Lecture du livre de la Genèse

 En ces jours-là, les trois visiteurs d’Abraham allaient partir pour Sodome. Alors le Seigneur dit : « Comme elle est grande, la clameur au sujet de Sodome et de Gomorrhe ! Et leur faute, comme elle est lourde ! Je veux descendre pour voir si leur conduite correspond à la clameur venue jusqu’à moi. Si c’est faux, je le reconnaîtrai. » Les hommes se dirigèrent vers Sodome, tandis qu’Abraham demeurait devant le Seigneur. Abraham s’approcha et dit : « Vas-tu vraiment faire périr le juste avec le coupable ? Peut-être y a-t-il cinquante justes dans la ville. Vas-tu vraiment les faire périr ? Ne pardonneras-tu pas à toute la ville à cause des cinquante justes qui s’y trouvent ? Loin de toi de faire une chose pareille ! Faire mourir le juste avec le coupable, traiter le juste de la même manière que le coupable, loin de toi d’agir ainsi ! Celui qui juge toute la terre n’agirait-il pas selon le droit ? » Le Seigneur déclara : « Si je trouve cinquante justes dans Sodome, à cause d’eux je pardonnerai à toute la ville. » Abraham répondit : « J’ose encore parler à mon Seigneur, moi qui suis poussière et cendre. Peut-être, sur les cinquante justes, en manquera-t-il cinq : pour ces cinq-là, vas-tu détruire toute la ville ? » Il déclara : « Non, je ne la détruirai pas, si j’en trouve quarante-cinq. » Abraham insista : « Peut-être s’en trouvera-t-il seulement quarante ? » Le Seigneur déclara : « Pour quarante, je ne le ferai pas. » Abraham dit : « Que mon Seigneur ne se mette pas en colère, si j’ose parler encore. Peut-être s’en trouvera-t-il seulement trente ? » Il déclara : « Si j’en trouve trente, je ne le ferai pas. » Abraham dit alors : « J’ose encore parler à mon Seigneur. Peut-être s’en trouvera-t-il seulement vingt ? » Il déclara : « Pour vingt, je ne détruirai pas. » Il dit : « Que mon Seigneur ne se mette pas en colère : je ne parlerai plus qu’une fois. Peut-être s’en trouvera-t-il seulement dix ? » Et le Seigneur déclara : « Pour dix, je ne détruirai pas. »

Psaume
(Ps 137 (138), 1-2a, 2bc-3, 6-7ab, 7c-8)
R/ Le jour où je t’appelle, réponds-moi, Seigneur.
(cf. Ps 137, 3)

De tout mon cœur, Seigneur, je te rends grâce :
tu as entendu les paroles de ma bouche.
Je te chante en présence des anges,
vers ton temple sacré, je me prosterne.

Je rends grâce à ton nom pour ton amour et ta vérité,
car tu élèves, au-dessus de tout, ton nom et ta parole.
Le jour où tu répondis à mon appel,
tu fis grandir en mon âme la force.

Si haut que soit le Seigneur, il voit le plus humble ;
de loin, il reconnaît l’orgueilleux.
Si je marche au milieu des angoisses, tu me fais vivre,
ta main s’abat sur mes ennemis en colère.

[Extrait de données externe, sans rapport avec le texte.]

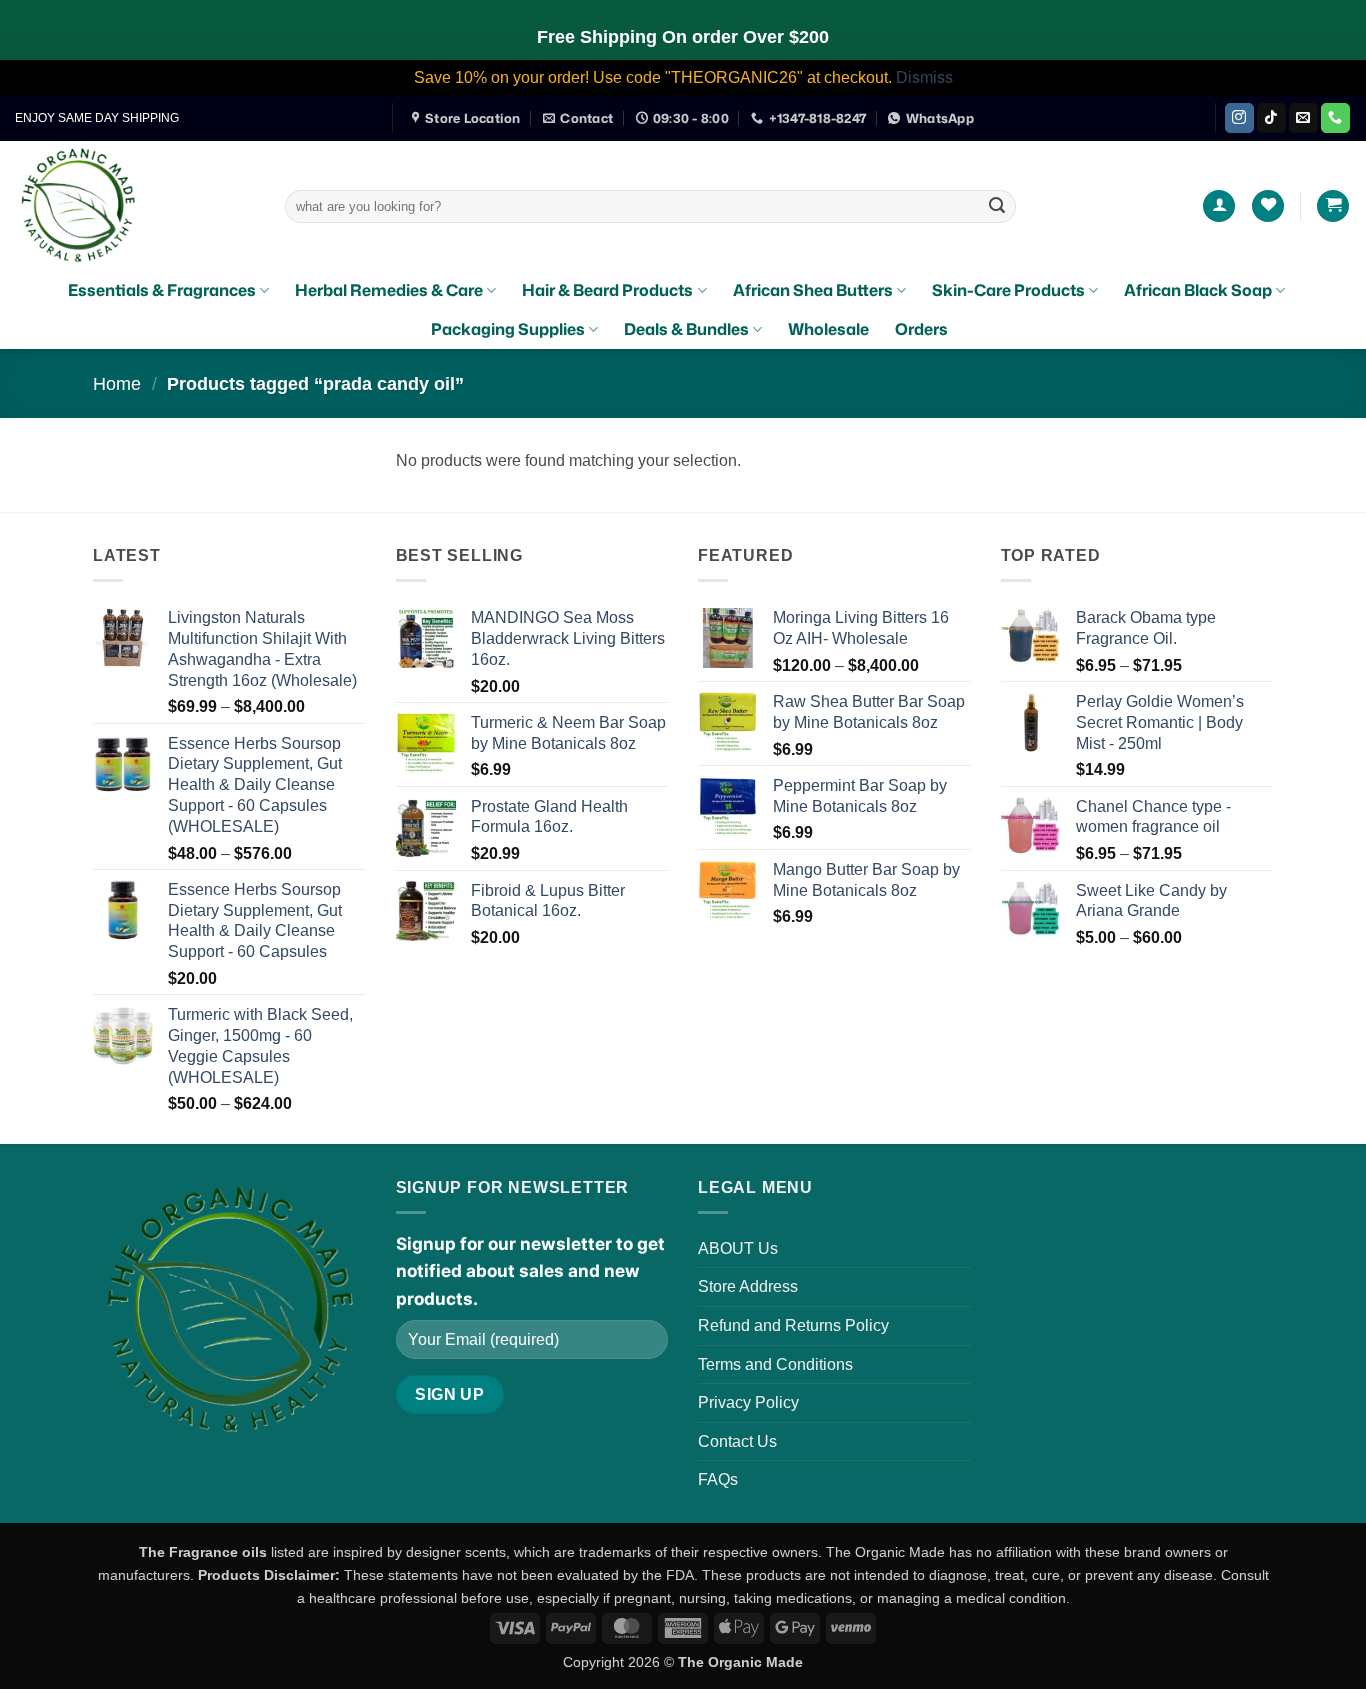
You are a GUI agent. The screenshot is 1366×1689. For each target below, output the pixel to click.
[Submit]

Ta droite me rend vainqueur.
Le Seigneur fait tout pour moi !
Seigneur, éternel est ton amour :
n’arrête pas l’œuvre de tes mains.

Deuxième lecture
« Dieu vous a donné la vie avec le Christ, il nous a pardonné toutes nos fautes » (Col 2, 12-14)

Lecture de la lettre de saint Paul apôtre aux Colossiens
Frères, dans le baptême, vous avez été mis au tombeau avec le Christ et vous êtes ressuscités avec lui par la foi en la force de Dieu qui l’a ressuscité d’entre les morts. Vous étiez des morts, parce que vous aviez commis des fautes et n’aviez pas reçu de circoncision dans votre chair. Mais Dieu vous a donné la vie avec le Christ : il nous a pardonné toutes nos fautes. Il a effacé le billet de la dette qui nous accablait en raison des prescriptions légales pesant sur nous : il l’a annulé en le clouant à la croix.

Évangile
« Demandez, on vous donnera » (Lc 11, 1-13)
Alléluia. Alléluia.
Vous avez reçu un Esprit qui fait de vous des fils ; c’est en lui que nous crions « Abba », Père. Alléluia. (Rm 8, 15bc)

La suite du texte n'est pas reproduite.